A candy vendor walks past a Western Union branch in Managua, Nicaragua, Saturday, Feb. 25, 2023. Remittances sent home by Nicaraguans in 2022 rose 50%, analysts say, a jump directly linked to thousands of Nicaraguans who have emigrated to the United States in the past two years. (AP Photo/IntiOcon)

MEXICO CITY (AP) — Every month, Antón Martínez sets aside $200 of his dishwasher salary in the United States to send to his mother in Nicaragua.

Martínez, 38, wishes it was more, but is still trying to find a place in his new country and pay off his immigration debt.

His monthly contribution to the family was part of a 50% increase in remittances to Nicaragua in 2022, a massive jump that analysts attribute to the thousands of Nicaraguans who immigrated to the United States in the past two years.

This migration has occurred as the government of Daniel Ortega has intensified the repression of opposition voices since the beginning of 2021. In addition, high global inflation is hitting families’ purchasing power and job opportunities. remain limited in the Central American country.

This wave of Nicaraguan migrants heading to the US is part of why the Joe Biden administration announced in January that it would start turning them back at the border unless they first register online to apply. of asylum. Since then, their numbers have dropped sharply.

But Martínez, who arrived in late 2021, and others already there, are keeping Nicaragua’s economy afloat with the more than $3.2 billion they sent home last year.

This huge increase “can only be explained by the disproportionate increase in emigrants,” Nicaraguan economist Enrique Sáenz told The Associated Press.

Emigration “has become (Ortega’s) main macroeconomic policy and its main social policy”, he added.

Ortega’s increasingly authoritarian government received sanctions from the US and European governments, but the measures were directed against those around him and members of his administration to avoid worsening the economic hardship of the average Nicaraguan.

Yet in the fiscal year that ended last September, US authorities recorded more than 163,000 encounters with Nicaraguans, more than triple the number in 2021. Encounters peaked in December at more than 35 000, then fell to 3,377 in January.

The reasons range from lack of economic opportunities to direct persecution of political opponents and dissenting voices. Ortega has violently crushed social protests since April 2018 and increased repression in 2021, ahead of elections where he was re-elected for a fourth term, with no real opponent.

Earlier this month, the Sandinista government sent 222 freed opponents on a plane to Washington, saying it was sending “terrorists” and “mercenaries” back to their foreign boss.

Until 2022, Costa Rica was the main destination for Nicaraguans in recent years. But the small neighboring country’s asylum system is overwhelmed, the wait has dragged on for years and its economy is struggling to recover from the COVID-19 pandemic.
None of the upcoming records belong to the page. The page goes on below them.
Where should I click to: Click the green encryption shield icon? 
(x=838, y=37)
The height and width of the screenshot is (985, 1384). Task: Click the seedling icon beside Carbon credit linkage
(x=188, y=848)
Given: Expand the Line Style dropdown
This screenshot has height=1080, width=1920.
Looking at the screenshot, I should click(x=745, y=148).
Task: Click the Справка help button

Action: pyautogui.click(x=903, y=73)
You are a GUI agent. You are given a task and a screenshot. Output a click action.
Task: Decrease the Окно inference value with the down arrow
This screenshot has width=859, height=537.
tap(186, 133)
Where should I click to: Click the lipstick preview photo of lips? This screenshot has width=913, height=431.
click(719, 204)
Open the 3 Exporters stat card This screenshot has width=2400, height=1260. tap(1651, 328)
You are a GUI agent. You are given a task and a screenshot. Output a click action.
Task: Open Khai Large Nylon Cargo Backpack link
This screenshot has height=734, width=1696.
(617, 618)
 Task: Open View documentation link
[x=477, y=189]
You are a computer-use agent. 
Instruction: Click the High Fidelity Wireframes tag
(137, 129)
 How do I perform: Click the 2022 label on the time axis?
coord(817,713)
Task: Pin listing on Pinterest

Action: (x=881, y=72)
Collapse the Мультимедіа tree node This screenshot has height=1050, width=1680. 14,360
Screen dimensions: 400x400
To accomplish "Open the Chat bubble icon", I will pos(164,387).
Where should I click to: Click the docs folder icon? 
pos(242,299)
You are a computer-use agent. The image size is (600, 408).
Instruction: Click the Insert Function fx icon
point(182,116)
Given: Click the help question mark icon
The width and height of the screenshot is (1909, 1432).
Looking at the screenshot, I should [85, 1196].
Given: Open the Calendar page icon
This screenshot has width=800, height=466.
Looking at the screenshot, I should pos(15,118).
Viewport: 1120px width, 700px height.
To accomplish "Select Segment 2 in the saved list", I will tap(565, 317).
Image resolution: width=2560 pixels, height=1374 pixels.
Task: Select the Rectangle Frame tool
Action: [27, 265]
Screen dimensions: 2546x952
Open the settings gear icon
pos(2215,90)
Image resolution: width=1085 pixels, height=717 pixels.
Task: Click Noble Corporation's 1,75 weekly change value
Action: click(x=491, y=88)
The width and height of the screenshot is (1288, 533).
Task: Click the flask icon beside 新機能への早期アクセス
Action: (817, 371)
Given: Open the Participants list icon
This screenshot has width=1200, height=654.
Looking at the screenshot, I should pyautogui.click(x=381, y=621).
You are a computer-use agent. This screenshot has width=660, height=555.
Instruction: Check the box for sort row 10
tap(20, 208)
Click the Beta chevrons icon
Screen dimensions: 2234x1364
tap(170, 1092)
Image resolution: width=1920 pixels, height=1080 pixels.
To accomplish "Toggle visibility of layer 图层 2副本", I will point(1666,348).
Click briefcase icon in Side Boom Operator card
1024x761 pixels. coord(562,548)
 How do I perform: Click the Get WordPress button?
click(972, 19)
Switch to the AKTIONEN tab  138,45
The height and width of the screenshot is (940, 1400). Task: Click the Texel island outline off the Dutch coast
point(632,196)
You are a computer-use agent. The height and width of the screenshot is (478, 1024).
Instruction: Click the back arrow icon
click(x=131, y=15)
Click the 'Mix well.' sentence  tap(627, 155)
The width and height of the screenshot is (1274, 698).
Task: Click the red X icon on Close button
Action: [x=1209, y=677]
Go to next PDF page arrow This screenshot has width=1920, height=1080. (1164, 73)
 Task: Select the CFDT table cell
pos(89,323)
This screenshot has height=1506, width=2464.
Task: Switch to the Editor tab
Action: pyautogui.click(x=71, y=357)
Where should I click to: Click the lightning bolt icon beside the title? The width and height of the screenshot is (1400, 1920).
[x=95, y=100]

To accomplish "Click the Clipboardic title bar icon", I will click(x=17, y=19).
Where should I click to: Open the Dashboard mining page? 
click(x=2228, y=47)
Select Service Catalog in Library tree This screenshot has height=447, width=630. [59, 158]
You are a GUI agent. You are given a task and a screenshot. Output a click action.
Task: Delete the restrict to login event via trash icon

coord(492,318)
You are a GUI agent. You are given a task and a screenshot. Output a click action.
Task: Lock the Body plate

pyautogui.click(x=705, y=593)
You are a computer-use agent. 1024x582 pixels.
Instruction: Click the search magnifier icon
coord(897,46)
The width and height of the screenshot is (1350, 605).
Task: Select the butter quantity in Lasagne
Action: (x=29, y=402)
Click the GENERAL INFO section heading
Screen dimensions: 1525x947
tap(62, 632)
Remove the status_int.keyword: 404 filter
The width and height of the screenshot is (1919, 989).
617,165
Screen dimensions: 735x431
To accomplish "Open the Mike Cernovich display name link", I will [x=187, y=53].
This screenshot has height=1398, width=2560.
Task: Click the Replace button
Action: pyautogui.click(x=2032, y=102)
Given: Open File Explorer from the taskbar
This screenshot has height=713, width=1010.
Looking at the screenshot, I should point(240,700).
Costa Rican President Rodrigo Chaves tightened the generous asylum system in December, arguing that economic immigrants were abusing it.

These factors have made the United States a more attractive destination despite the distance. Ortega blamed the emigration on Washington sanctions.

In Martínez’s case, he left because he participated in anti-government protests in 2018 and feared arrest at any moment. “I miss my mother and I love Nicaragua, but there was nothing else to do. It was either go or go to jail at some point,” he said.

Many others have made the same decision.

The Nicaraguan government released data which revealed that between September 17 and October 7, 2022, 20,192 new passports were issued. In the capital, residents camped out on the sidewalks just to get one of the limited numbers to process a passport application.

Sabrina Gazol Moncada, a 28-year-old university student who had to drop out to look for work, left Nicaragua in October, a month after her husband also traveled “wet” to the United States.

“It’s a really tough decision to make because at the end of the day, you’re leaving your country, your family, the people who support you and love you,” he told the AP.

Gazol traveled north by bus, on foot and in vans with around 200 other people. After three weeks of an often difficult and terrifying journey through Central America and Mexico, Gazol crossed the Rio Grande River near Eagle Pass, Texas, surrendered to Border Patrol and began his process. asylum application.

In Nicaragua, “people who are not with the Ortega regime are threatened and persecuted, there is no freedom of expression,” he said.

He has not been able to send money home since arriving in the United States as he is still awaiting permission to work while seeking asylum.

“In Nicaragua, the government does what it wants and everyone is looking for a way out,” he said. “In the end, Nicaragua will be left without young people, it will be a ghost country.”